Fa riflettere che la Germania e la Francia, nonostante detengano gran parte delle quote di emissioni inquinanti europee (rispettivamente il 22,9% ed il 9,8% nel 2016) siano due delle tre nazioni che rispettino i target imposti dai trattati. Il motivo è semplice: la classifica stilata dalle due organizzazioni non governative non si basa sulla quota di emissioni nocive, bensì sull’impegno di cui i singoli paesi si faranno carico per ridurre il riscaldamento globale, in seno ai prossimi accordi ambientali che l’UE dovrà stilare. A riguardo, lo studio identifica cinque criteri di valutazione, con un punteggio massimo di 100 punti:

  • L’anno di partenza: calcolare la riduzione delle emissioni considerando come anno di riferimento uno dei prossimi anni (in cui verosimilmente le emissioni saranno minori rispetto a quelle proposte come base dall’UE, ovvero la media tra il 2016-18) è meno oneroso rispetto al parametro UE. In questa sezione gli stati possono ottenere da 0 (se propongono di utilizzare come anno base uno precedente rispetto a quello europeo) a 35 punti
  • L’azione di assorbimento delle emissioni delle foreste: da 0 punti (per chi vuole considerare il patrimonio già esistente) a 20 per chi vuole eliminare totalmente questo parametro di valutazione
  • I permessi di inquinamento negoziabili (ETS): le imprese virtuose che emettono meno CO2 di quella prevista nei limiti, possono vendere queste quote di inquinamento alle imprese con tecnologie più sporche. Alcuni paesi vogliono ridurre le quote di permessi, altri vogliono aumentarli, mentre l’Europa intende mantenere costante la misura. Da 0 a 8 punti
  • Il numero di controlli: la Commissione intende operare dei controlli solo nel 2027. Chi vuole più controlli ottiene 2 punti, chi ne vuole meno 0, chi sta con l’UE 1
  • L’ambizione: da 0 a 35 punti assegnati per l’impegno assunto nel voler ridurre le emissioni. Il target è una riduzione del 30% entro il 2030. In questa sezione primeggia la Svezia che si è assunta l’onere di azzerare le emissioni di CO2 entro il 2045

La posizione dei paesi europei rispetto a questi nuovi trattati mette in evidenza, come abbiamo detto all’inizio, che solo tre di questi continuerebbero sulla strada tracciata dagli accordi di Parigi, nonostante nel 2016 l’Europa abbia diminuito globalmente le sue emissioni dello 0,4% rispetto al 2015.
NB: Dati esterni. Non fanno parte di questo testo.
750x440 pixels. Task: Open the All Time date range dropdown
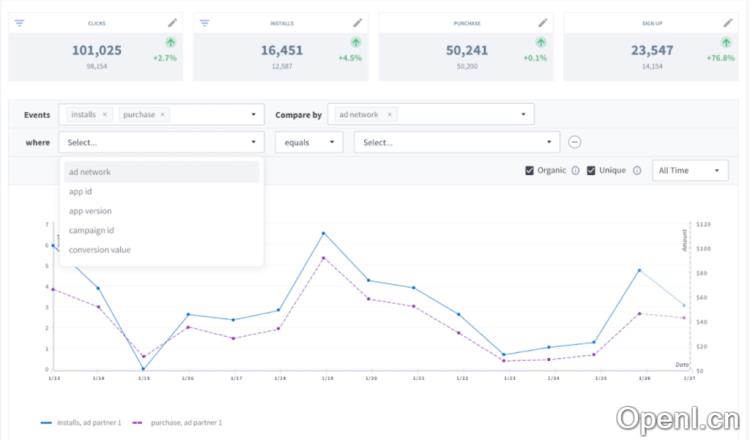(x=689, y=170)
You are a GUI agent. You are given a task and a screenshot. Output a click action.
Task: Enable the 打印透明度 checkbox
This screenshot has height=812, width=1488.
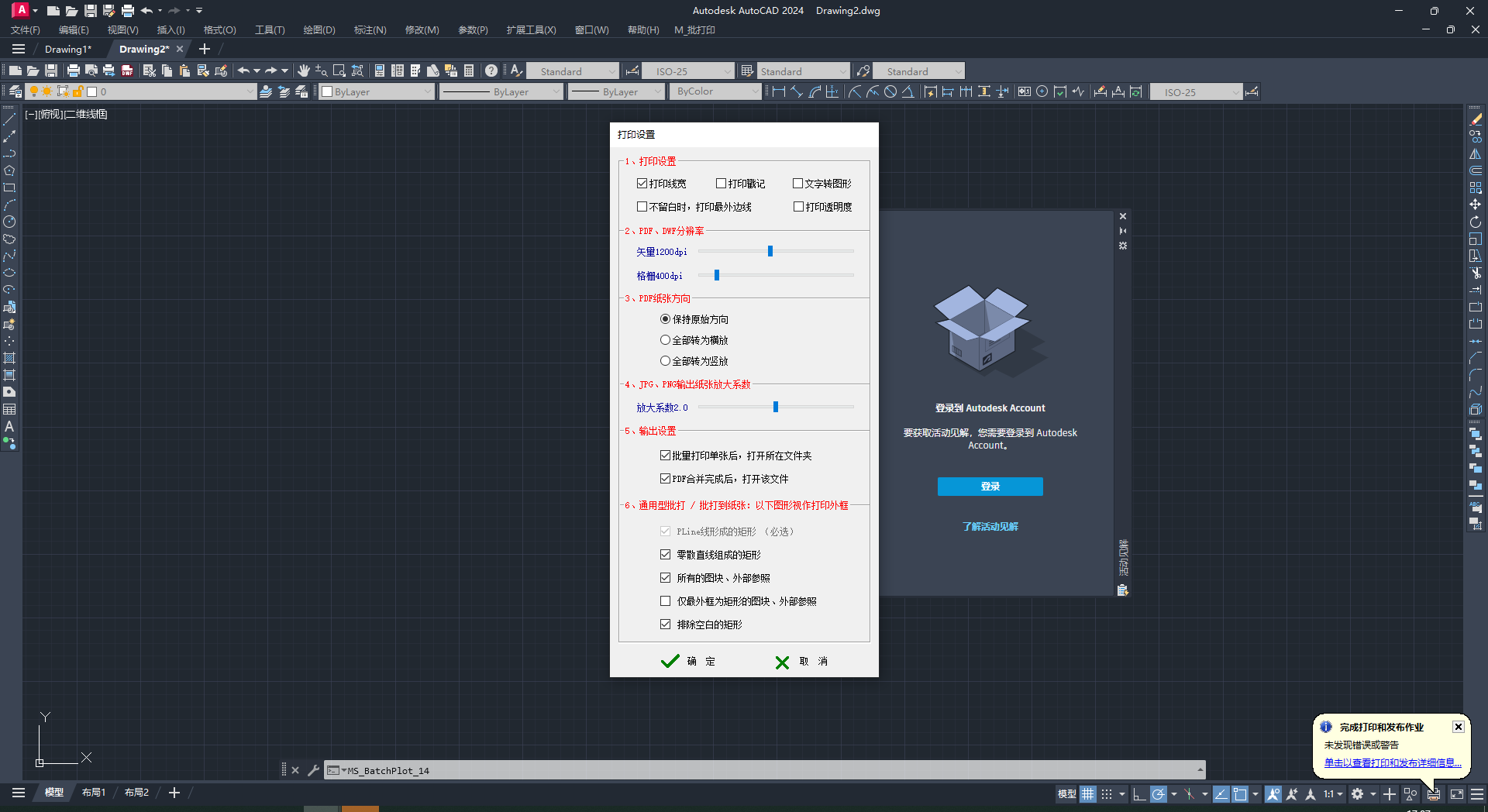click(798, 207)
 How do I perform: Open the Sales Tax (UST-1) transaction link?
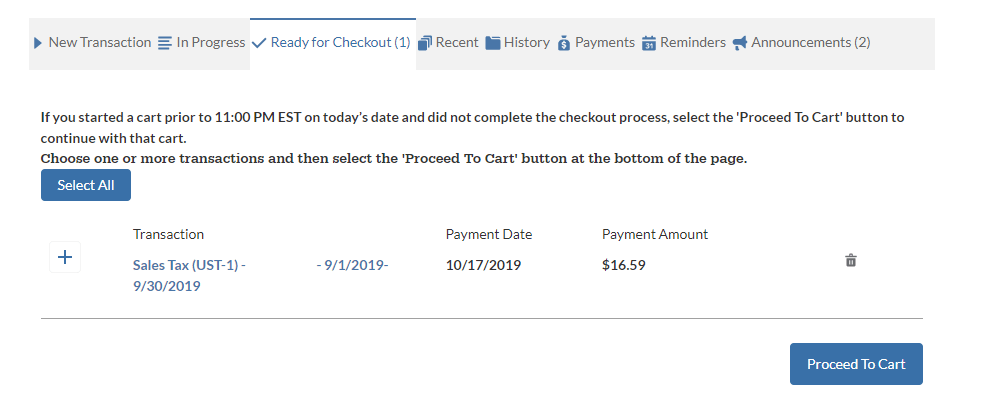point(189,265)
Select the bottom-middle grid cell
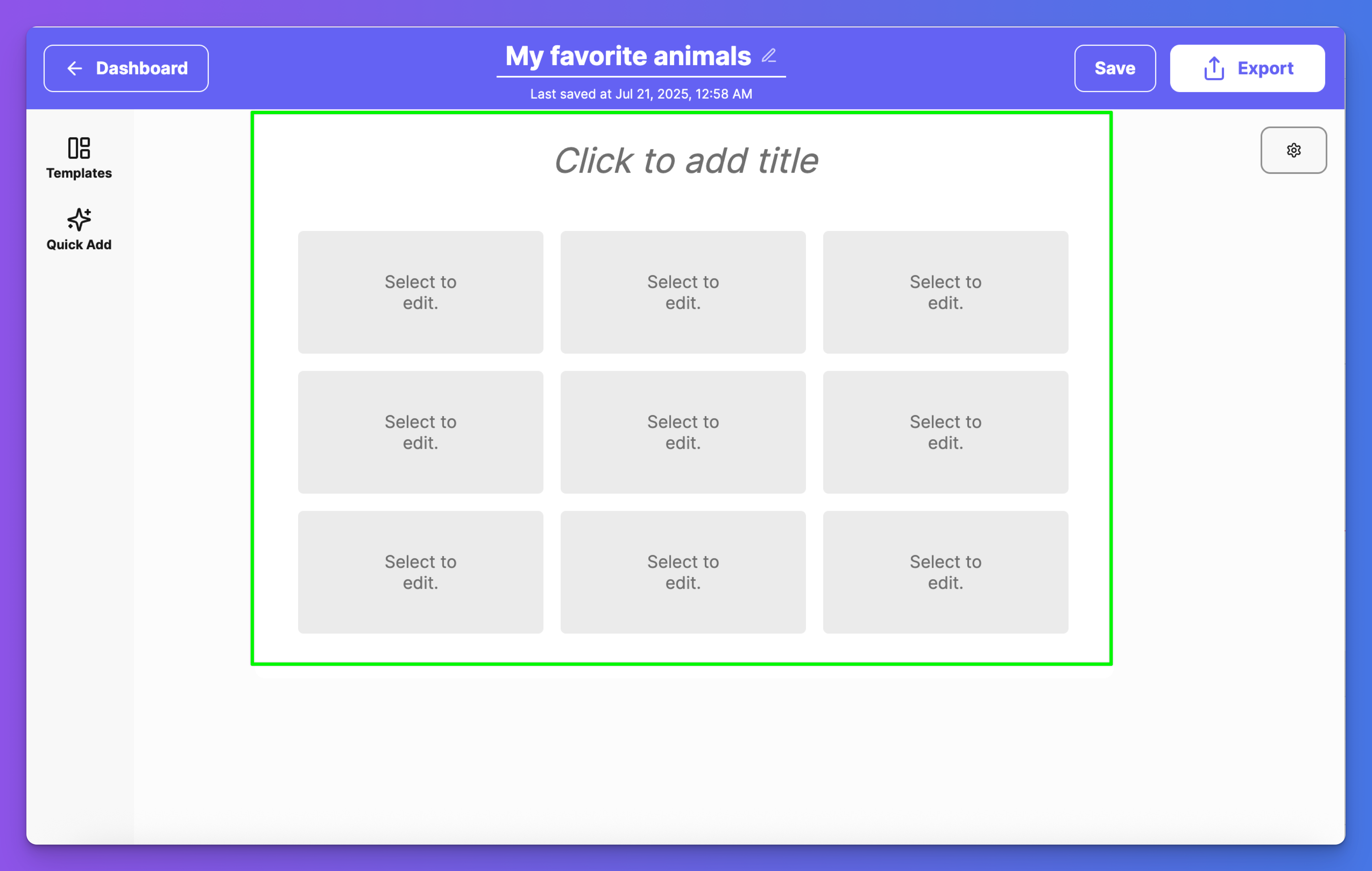The height and width of the screenshot is (871, 1372). pyautogui.click(x=683, y=572)
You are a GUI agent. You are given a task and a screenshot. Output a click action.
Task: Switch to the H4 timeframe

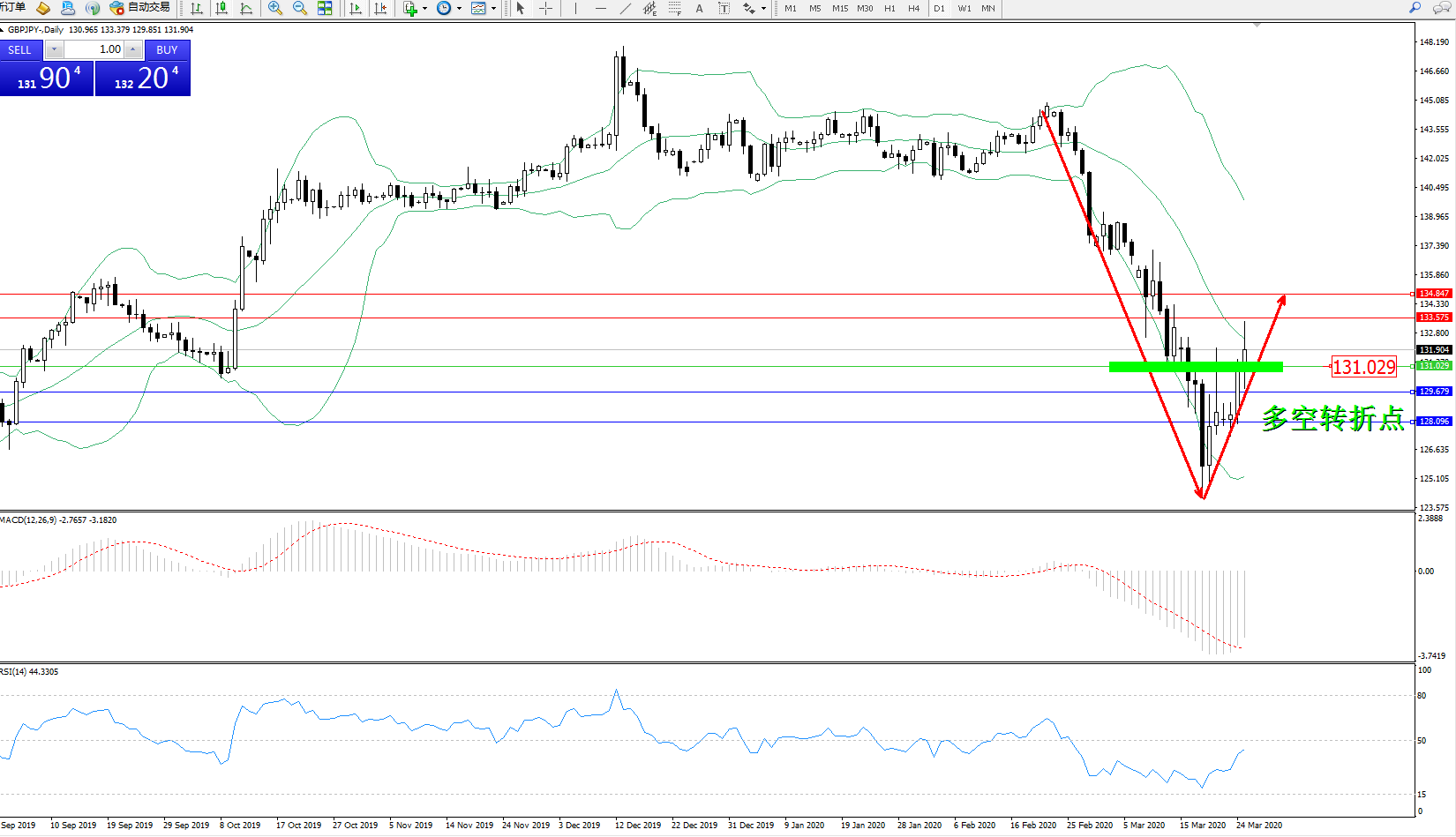[914, 9]
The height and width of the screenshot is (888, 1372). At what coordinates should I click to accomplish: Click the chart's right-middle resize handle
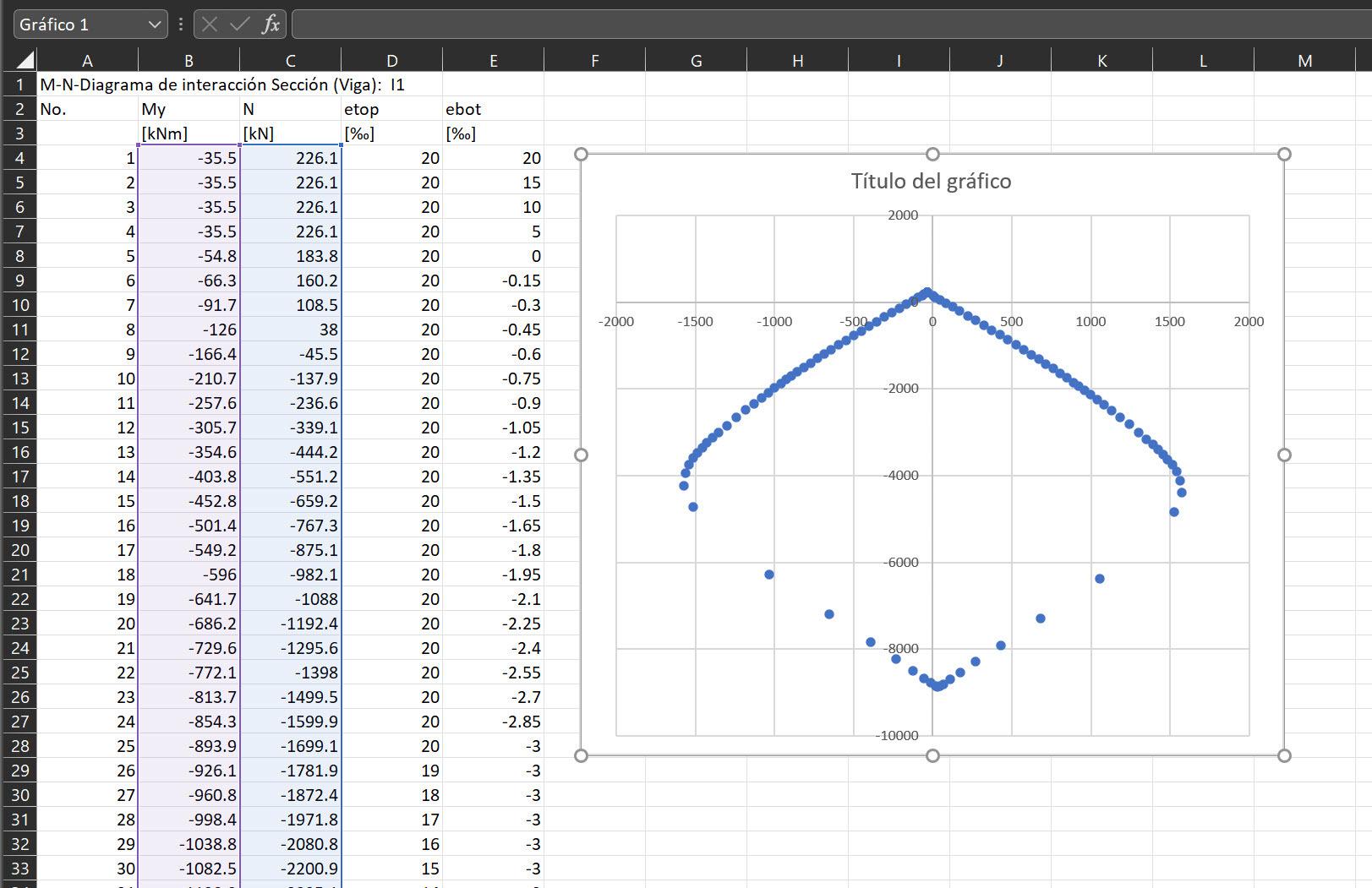(x=1284, y=455)
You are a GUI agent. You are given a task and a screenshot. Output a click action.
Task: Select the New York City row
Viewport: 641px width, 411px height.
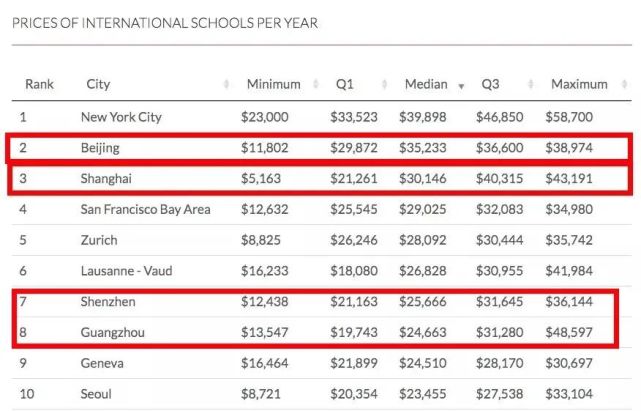[x=322, y=117]
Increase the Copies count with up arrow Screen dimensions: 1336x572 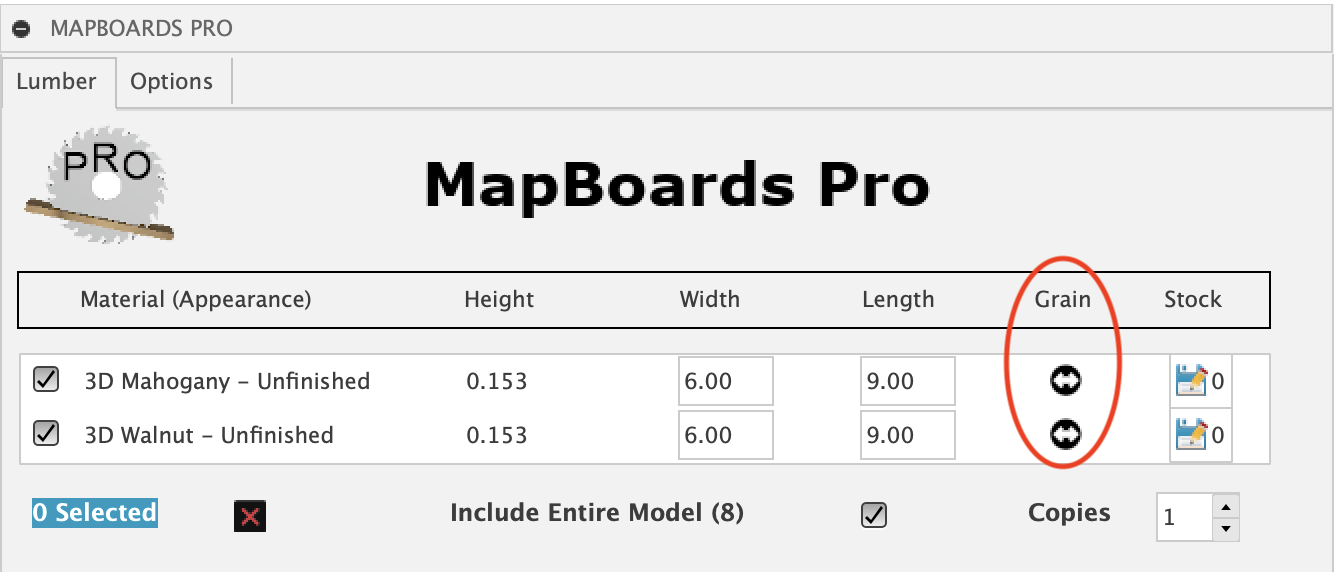[x=1228, y=505]
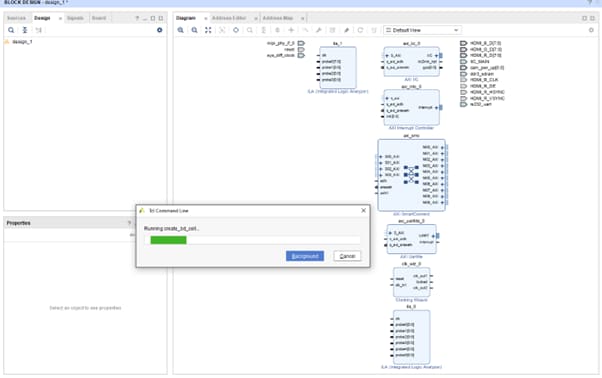Add an IP block with plus icon
This screenshot has height=378, width=602.
(x=291, y=30)
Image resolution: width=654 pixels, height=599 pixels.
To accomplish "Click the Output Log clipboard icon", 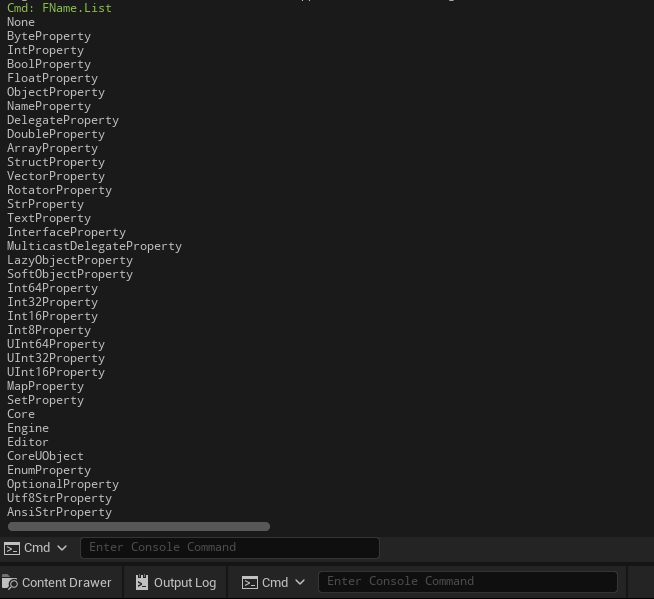I will (x=142, y=582).
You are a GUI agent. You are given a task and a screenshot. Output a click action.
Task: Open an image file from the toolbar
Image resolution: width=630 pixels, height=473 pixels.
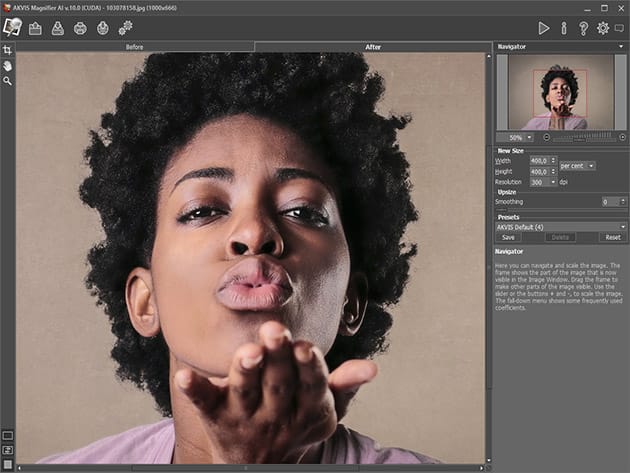click(x=35, y=28)
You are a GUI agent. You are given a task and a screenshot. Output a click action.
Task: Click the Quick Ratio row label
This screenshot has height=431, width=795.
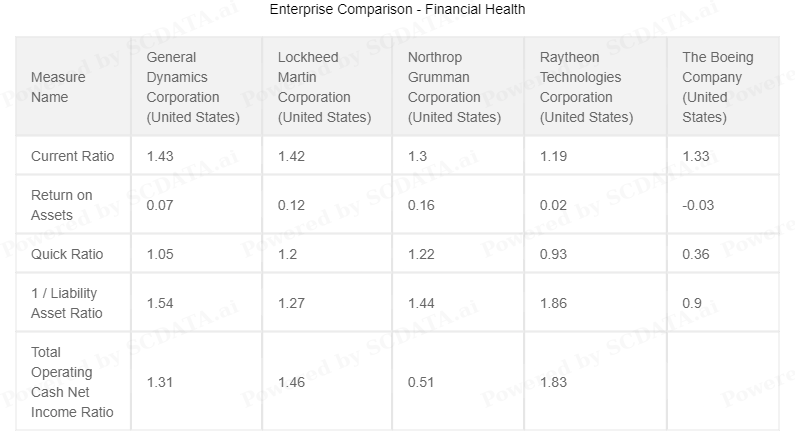pyautogui.click(x=67, y=254)
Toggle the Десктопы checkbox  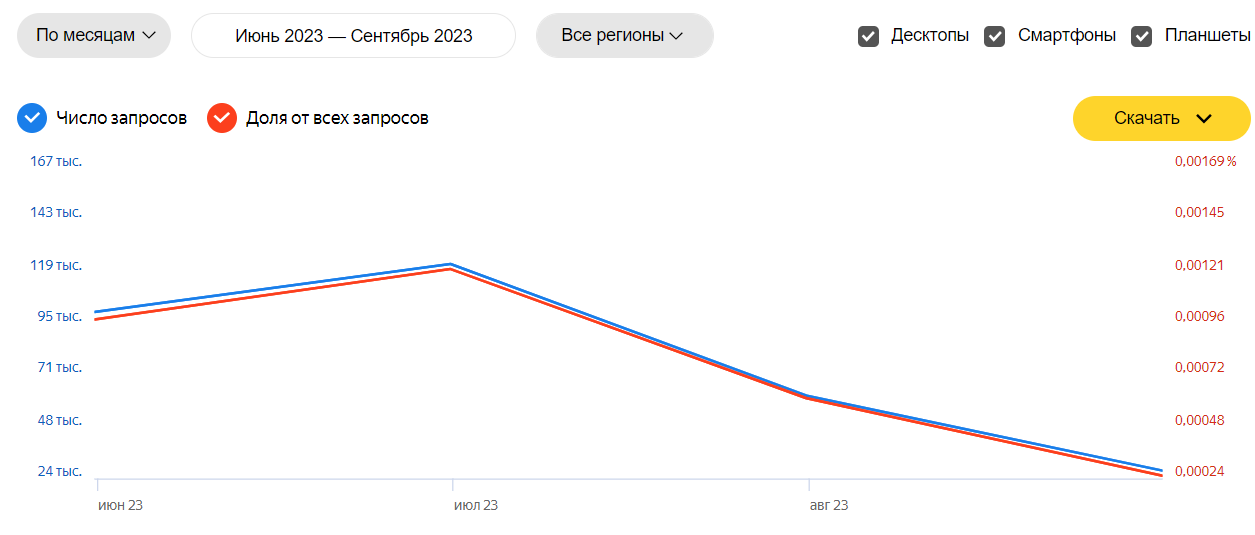(868, 36)
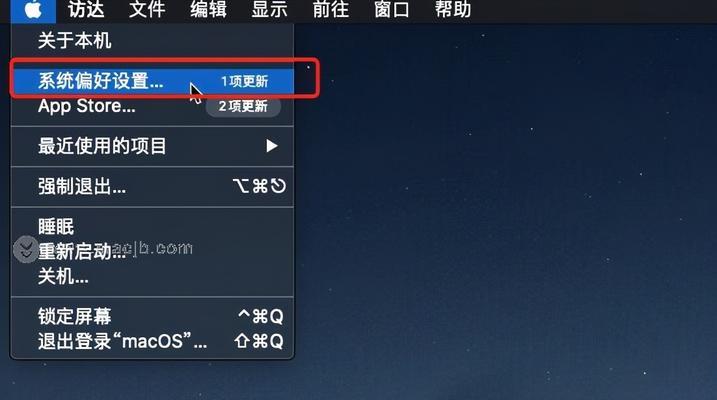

D’altronde, questo non è un problema nuovo: era già successo con il protocollo di Kyoto, proposto ma non firmato dagli USA, i cui standard sono stati rispettati da pochissimi paesi.
Il problema del non rispetto dei target fissati dai trattati è enorme: nel suo libro Global warming: a very short introduction Mark Maslin, professore all’University College London, sostiene che un aumento di più di 2 °C della temperatura causerebbe un aumento esponenziale del rischio di malaria e di mancanza d’acqua. In questo senso oltre al rifiuto di Trump, è altrettanto grave il mancato rispetto degli obbiettivi da parte di tutti gli altri paesi, o quasi. Forse, prima di lanciarsi in proclami fasulli e accuse politiche strumentali, sarebbe il caso di fare della salvaguardia dell’ambiente un obbiettivo politico serio. Cosa che finora non è successa.